The Lancia Fulvia (Tipo 818) is an automobile produced by Lancia between 1963 and 1976. Named after Via Fulvia, the Roman road leading from Tortona to Turin, it was introduced at the Geneva Motor Show in 1963 and manufactured in three variants: Berlina 4-door saloon, 2-door Coupé, and Sport, an alternative fastback coupé designed and built by Zagato on the Coupé floorpan.

Fulvias are noted for their role in motorsport history, including a 1972 win of the International Rally Championship. Road & Track described the Fulvia as “a precision motorcar, an engineering tour de force”.

The Fulvia Berlina was designed by Antonio Fessia, to replace the Lancia Appia. The Fulvia moved to front wheel drive like the Flavia modell.

It was with the Fulvia that Lancia went officially back into racing after its withdrawal from Formula 1 in 1955; this time the effort was focused on rallying.

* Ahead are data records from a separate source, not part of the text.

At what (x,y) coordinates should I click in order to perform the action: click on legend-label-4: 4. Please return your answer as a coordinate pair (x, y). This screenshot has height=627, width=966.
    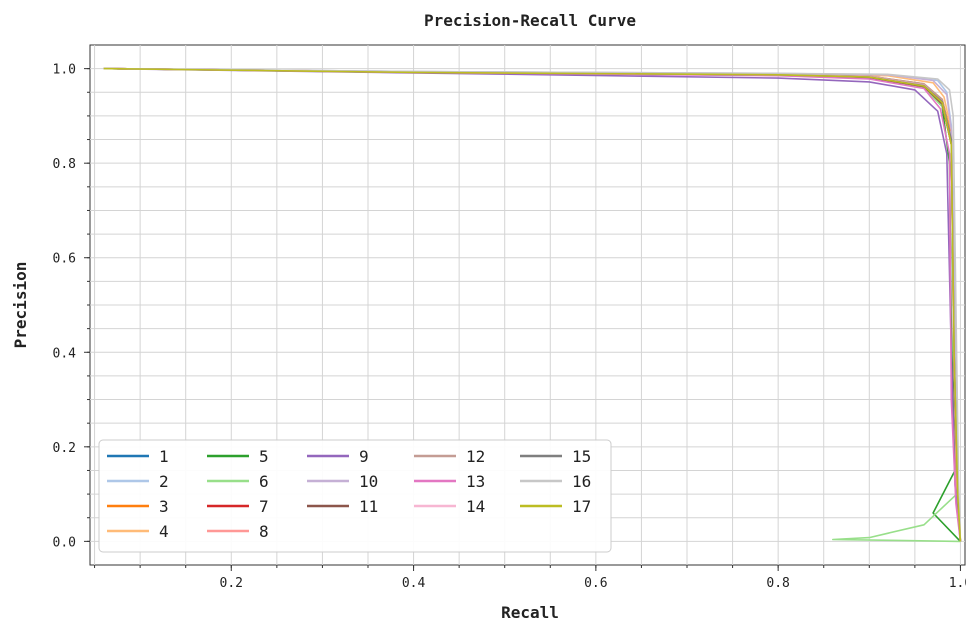
    Looking at the image, I should click on (164, 532).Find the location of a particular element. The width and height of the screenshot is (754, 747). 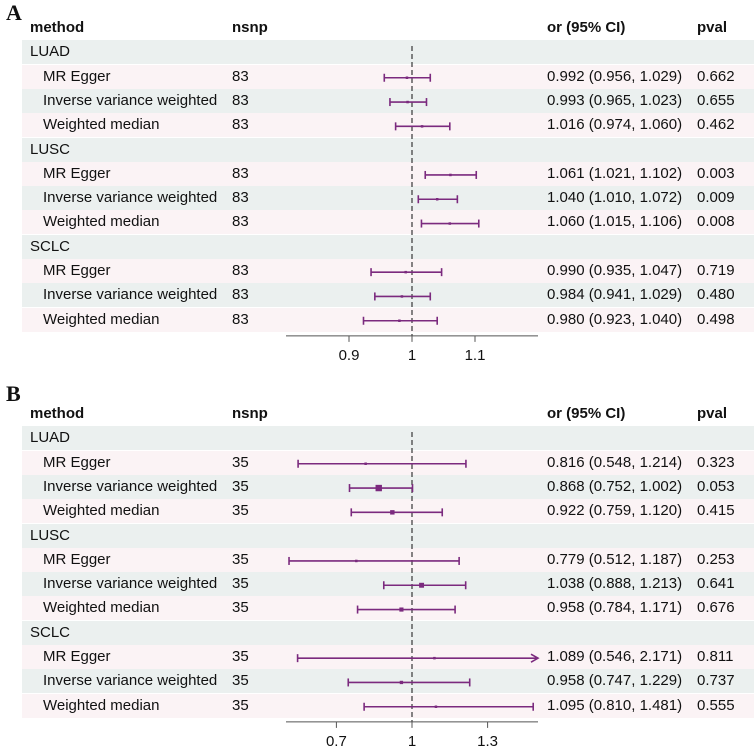

or-ci-value: 0.980 (0.923, 1.040) is located at coordinates (615, 319).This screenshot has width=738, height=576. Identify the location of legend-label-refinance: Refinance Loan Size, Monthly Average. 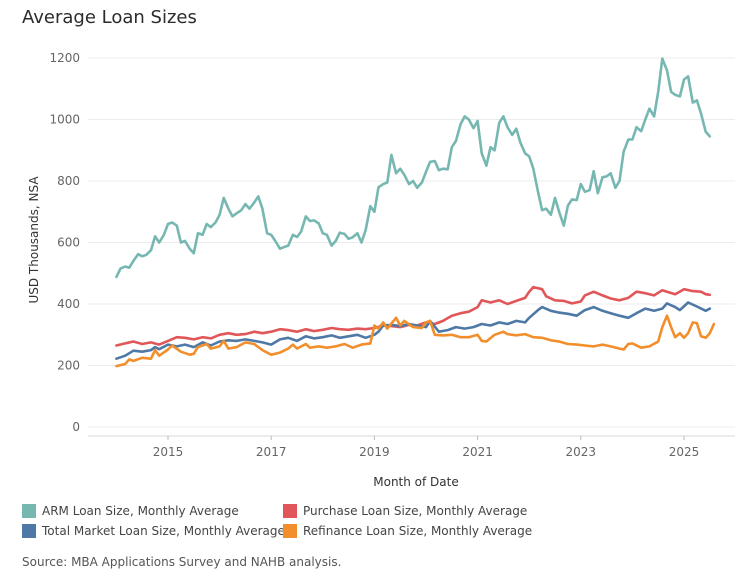
(418, 531). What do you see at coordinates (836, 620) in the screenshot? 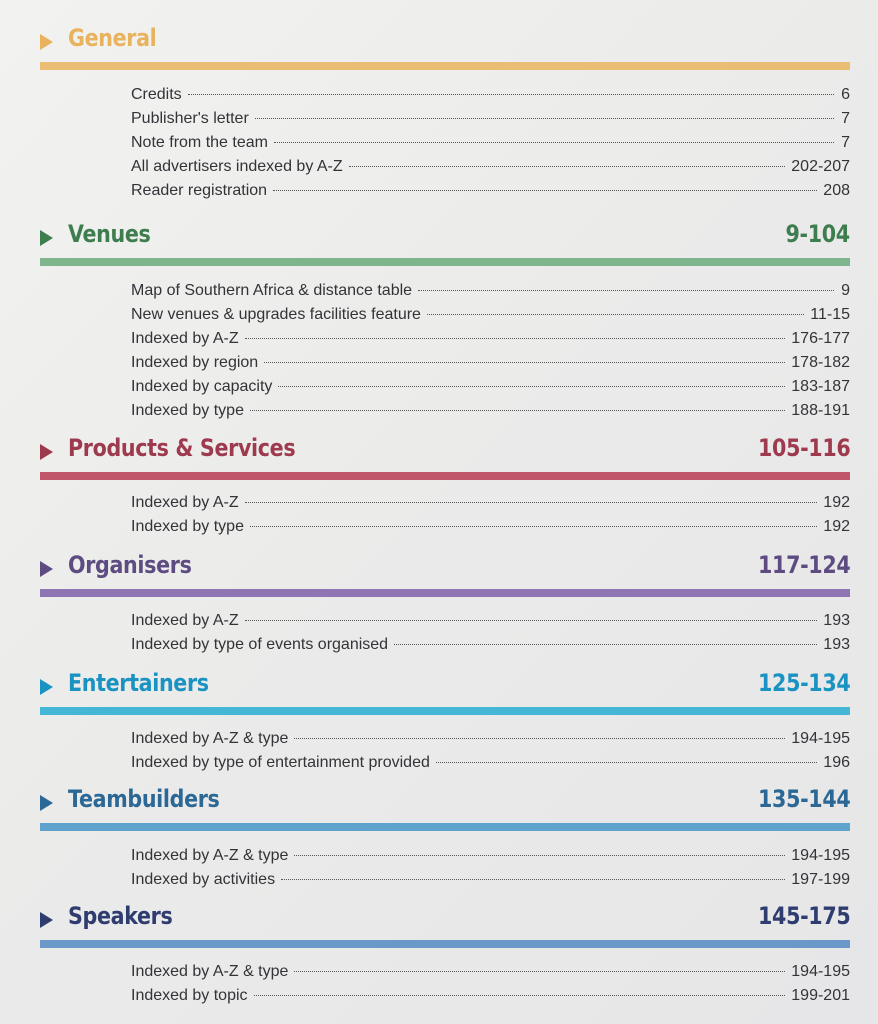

With the exception of 1970, Fulvias won the Italian Rally Championship every year from 1965 to 1973. The Fulvia’s rallying career reached its zenith in 1972, when Lancia won the International Championship for Manufacturers two rounds in advance.

During the 1974 season the ageing Fulvia was replaced in rallying by the Lancia Stratos HF. That year Lancia won its second World Championship, also thanks to points scored by the Fulvia in the first rallies—such as the third place Munari caught in the grueling East African Safari Rally.

Production made between :1963–1976. Designer was Piero Castagnero at Centro Stile Lancia (Berlina and Coupé), Ercole Spada at Zagato (Sport).

The last big launch of the independent Lancia brand was the Fulvia, which featured special technical solutions, including a V4 engine. However, it was not a saloon, but a coupé version that matured into a legend, not only because of its special form.

The four-door Fulvia was one of the best and most sophisticated compact sedans of its time.